Since opening in 2014, Kachka has been a popular spot for Portland foodies. It has received plenty of acclaim over the years.
Now, Kachka is gaining attention again — but not for its food this time. The restaurant has announced a wage equity plan. It involves charging diners a 22% service charge in lieu of tips, offering full healthcare coverage for its employees and introducing a profit-sharing model.
Bonnie Morales, Kachka’s executive chef, who owns the restaurant with her husband, spoke to Think Out Loud about the decision and why it was made now.
The potential future of tipping
Americans are accustomed to adding a tip to their checks at food establishments. With its new equity plan, Kachka is shaking that up, and at a very strained time for restaurants.

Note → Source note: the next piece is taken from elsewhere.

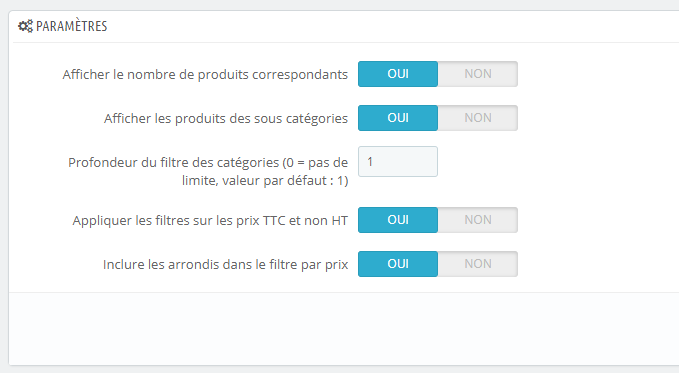Click the label Appliquer les filtres sur les prix TTC
The height and width of the screenshot is (373, 679).
point(210,221)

The coronavirus pandemic has hit some business sectors harder than others, and the food industry has been especially hard hit. A mix of prolonged supply chain issues, inflation and low staffing — all exacerbated by COVID-19 — has led to food shortages, rising food costs and fewer sales for restaurants as customers stay home.
Despite all those factors, Kachka is going forward with its equity plan, seeking to address an industry that Morales calls broken.

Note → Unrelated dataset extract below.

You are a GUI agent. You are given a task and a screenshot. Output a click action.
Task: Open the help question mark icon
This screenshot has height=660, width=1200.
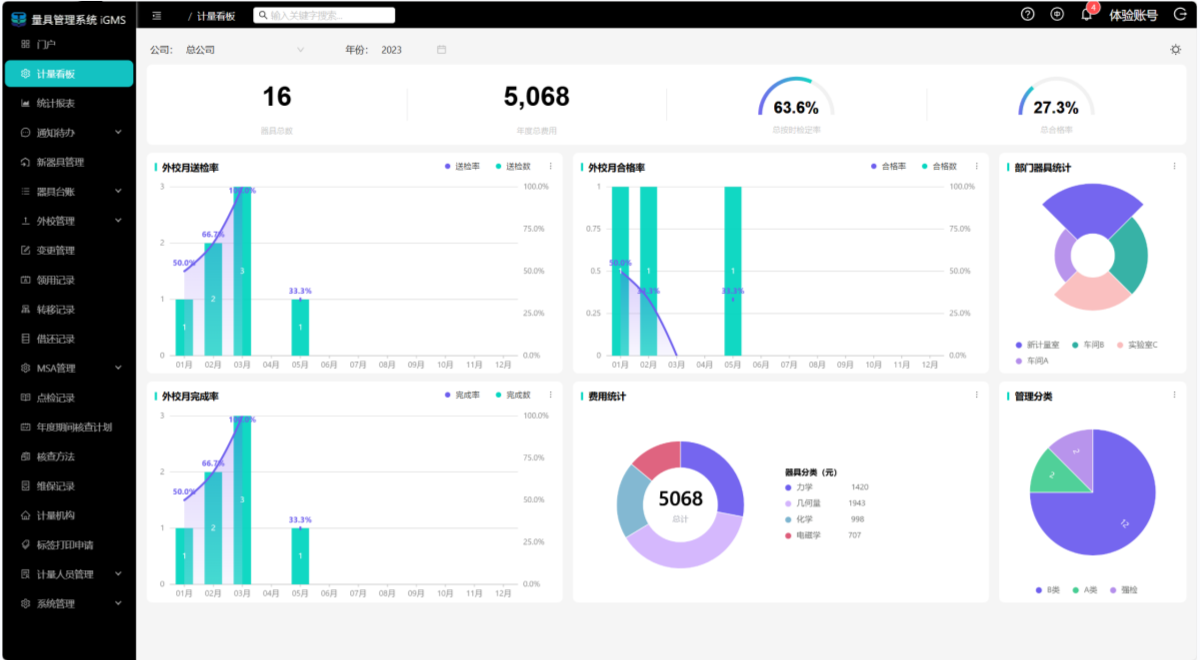coord(1027,14)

“We’ve gotten to a sort of a critical mass of staffing shortages,” Morales said. “Pandemic related stressors and inflation and things that are just really making this something that would be a ‘nice to have’ and turn it into a ‘need to have.’”
“The restaurant industry has gotten plenty of attention for being a difficult industry to work in, [with] razor-thin margins, poor working conditions, etcetera, for decades,” she said.
“For too long the restaurant industry has propagated a system of inequality, racism, and discrimination,” Kachka’s equity plan webpage states. “It’s time to break from the dysfunctional status quo.”
Morales argues that restaurant owners are the ones with the power to make changes, so equity in their industry is their responsibility. “It’s hard for us to sleep at night when we don’t feel like we’re trying to make things better,” she said.
When it comes to pay, Morales said, “No one should have to basically be an indentured servant for the rest of their life just because they love to cook.”
How tipping tips the scales of income
There are clear winners in the tipping system: servers and bartenders.
Unless employees share tips, tips go directly to a restaurant’s wait staff or those who tend the bar. While this means higher incomes for those front-of-the-house positions, many are left out: cooks, dishwashers, managers, etc.
Morales noted this disparity when approaching Kachka’s equity plan. She knew an end to tipping would decrease pay for people in those front-of-house roles, but the equity plan was put in place to benefit the whole restaurant staff.
“We have not lost a single employee. We started talking about this [equity plan] in September, so we gave plenty of runway and plenty of opportunity to go elsewhere if this was not something that they wanted,” Morales said. “We were really transparent with what it would look like, how much they were making and how much they would be making and all those things and not a single person has put in their notice and is leaving because of this.”
Not the first tip-free rodeo in Portland
Kachka is not the only Portland restaurant to attempt to move away from tipping, and it likely won’t be the last. To date, most others have failed to sustainably enact permanent changes.
A case study from 2016: Le Pigeon went “gratuity free” and opted to raise its menu prices. About a year later, tipping returned.
Morales believes Kachka’s approach will fare better.
“They tried folding [equity] into the prices and … there’s just a psychological shift there that as a society, I don’t think that we’re ready for,” Morales said.
“I wish that we could just switch over to increasing our prices and really, truly just take care of all of the nuts and bolts of what that means on the backend as a business. But, there is some sort of a societal norm of paying for service separately from the cost of goods that has been ingrained, and it’s going to take a lot more effort and work and collaboration with other like-minded businesses to kind of do this at the same time. I don’t see that happening anytime soon.”
Morales thinks separation is key: showing that the money is specifically for the staff, instead of just increasing the menu costs.
“[At Kachka], we’re allocating this money for a certain thing. It makes it really clear that we’re not just raising our prices because [of] inflation or the cost of some ingredients went up. We’re being very conscious of what this money is for and communicating that, so that customers who want to support businesses that are treating their employees fairly can know where their money is being spent.”
Morales said early 2022 is a tough time for her restaurant and others as coronavirus cases surge from the omicron variant, but she and her co-owner husband determined that change couldn’t wait.